La province du Haut-Ogooué retient son souffle alors que les échos du baccalauréat 2026 viennent à peine de s’évanouir. Pour ces milliers de jeunes diplômés, le soulagement de l’obtention du précieux sésame cède immédiatement la place à l’angoisse de l’avenir. Le parcours du combattant commence, car l’accès aux concours nationaux, sésame incontournable pour intégrer la fonction publique et s’assurer une insertion socioprofessionnelle pérenne, se dresse comme une montagne infranchissable dès les premières démarches.La cause de cette détresse réside dans un blocus logistique d’une implacable cruauté. Entre une offre ferroviaire de la SETRAG totalement saturée, des compagnies de transport terrestre qui s’adonnent à la spéculation sur les tarifs, et des liaisons aériennes reléguées au rang de luxe inaccessible pour la grande majorité des ménages, la route de Libreville est bloquée.

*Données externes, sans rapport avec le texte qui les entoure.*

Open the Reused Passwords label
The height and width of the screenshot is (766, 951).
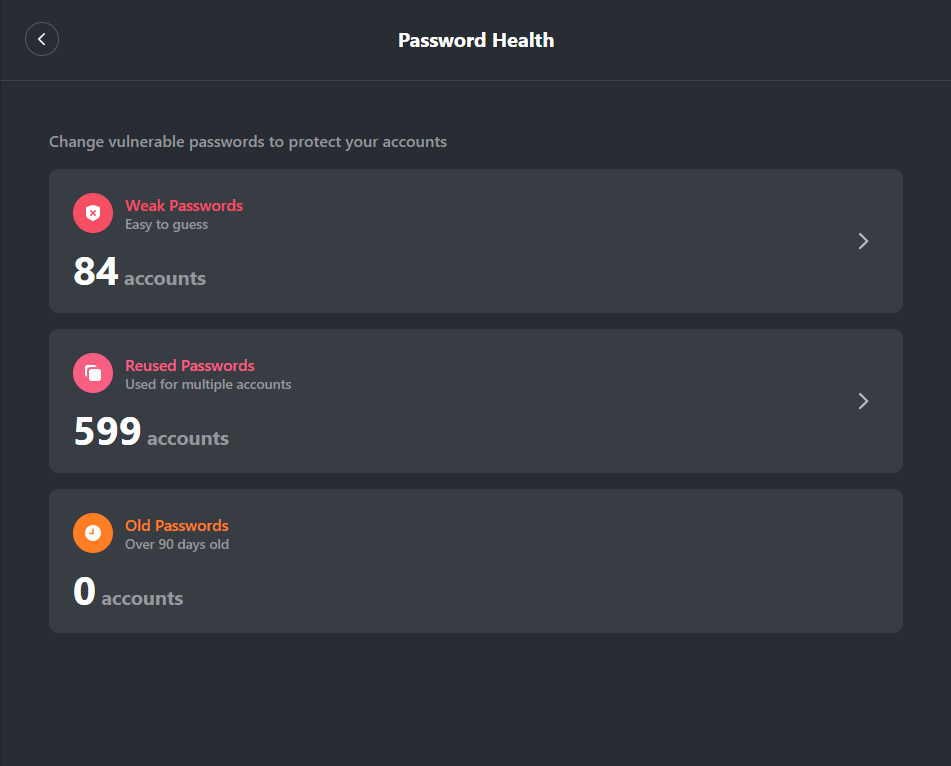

C’est dans la capitale que se concentre l’essentiel des épreuves, condamnant ces bacheliers à regarder leurs rêves s’envoler, non pas par manque de mérite, mais par simple absence de mobilité.Face à cette impasse, le silence assourdissant des cadres, leaders et figures politiques de la région interpelle les consciences. C’est de ce constat amer qu’émerge l’initiative SOS G2 Bacheliers 2026, conçue comme un cri d’alarme et un appel pressant à la mutualisation des efforts. L’objectif est limpide : créer un élan de solidarité capable de briser l’isolement géographique et d’offrir à cette jeunesse les moyens matériels de rallier à temps les centres de composition.L’ironie de la situation ne échappe à personne, car les moyens de contourner cet obstacle existent bel et bien.
Les élites du Haut-Ogooué ont maintes fois prouvé leur redoutable efficacité logistique lors des grandes échéances électorales, affrétant à grands frais trains, bus et avions pour mobiliser les électeurs. La même volonté, la même réactivité et la même débauche de moyens sont aujourd’hui implorées, non pas pour un enjeu d’urnes, mais pour sauver l’avenir de toute une génération.L’heure est venue de redéfinir les priorités et de prouver que l’engagement citoyen dépasse le calcul partisan. En cette ère nouvelle, la valeur des élites ne se mesure plus à l’aune des promesses électorales, mais à leur capacité à répondre présentes lorsque la jeunesse crie au secours. Poser un acte fort aujourd’hui en soutenant cette initiative, c’est investir durablement dans l’ossature de la nation de demain.